Activation of a CFTR-mediated chloride current in a rabbit corneal epithelial cell line.

PURPOSE: To determine whether there is gene expression and functional activity of cystic fibrosis transmembrane conductance regulator protein (CFTR) in an SV40-immortalized rabbit corneal epithelial cell line, tRCE.
METHODS: Both whole-cell and cell-attached patch-clamp techniques were used to examine the biophysical characteristics of the cAMP-dependent chloride current. The molecular identity of this conductance was evaluated using RT-PCR analysis.

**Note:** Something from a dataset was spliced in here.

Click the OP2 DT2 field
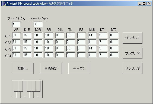This screenshot has width=153, height=104. click(114, 42)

RESULTS: In whole-cell patch-clamp studies, a cAMP-dependent chloride conductance was further facilitated by the known CFTR activator genistein (20 microM). Kinetic analysis of cell-attached patches containing few channels ascertained that genistein increased the chloride channel activity by increasing channel open probability (via an increased channel open time and a decreased channel closed time). In addition, in the presence of a reduced forskolin concentration (i.e., 100 nM), the chloride conductance generated could be augmented by the nonspecific phosphodiesterase enzyme inhibitor, IBMX (100 microM), implicating the importance of intracellular cAMP in the regulation of this conductance. Furthermore, this conductance exhibited voltage-dependent inhibition in the presence of the CFTR chloride channel blocker glibenclamide (250 microM), but was DIDS insensitive (500 microM). Consistent with the presence of a CFTR-mediated chloride conductance, the expression of CFTR-mRNA was detected using RT-PCR. Sequence analysis of the product revealed 99.4% homology to that described for rabbit CFTR.
CONCLUSIONS: In tRCE cells, there is gene expression and functional CFTR activity. Its presence may have important therapeutic implications in corneal epithelial diseases resulting from declines in transepithelial secretory and fluid transport activity.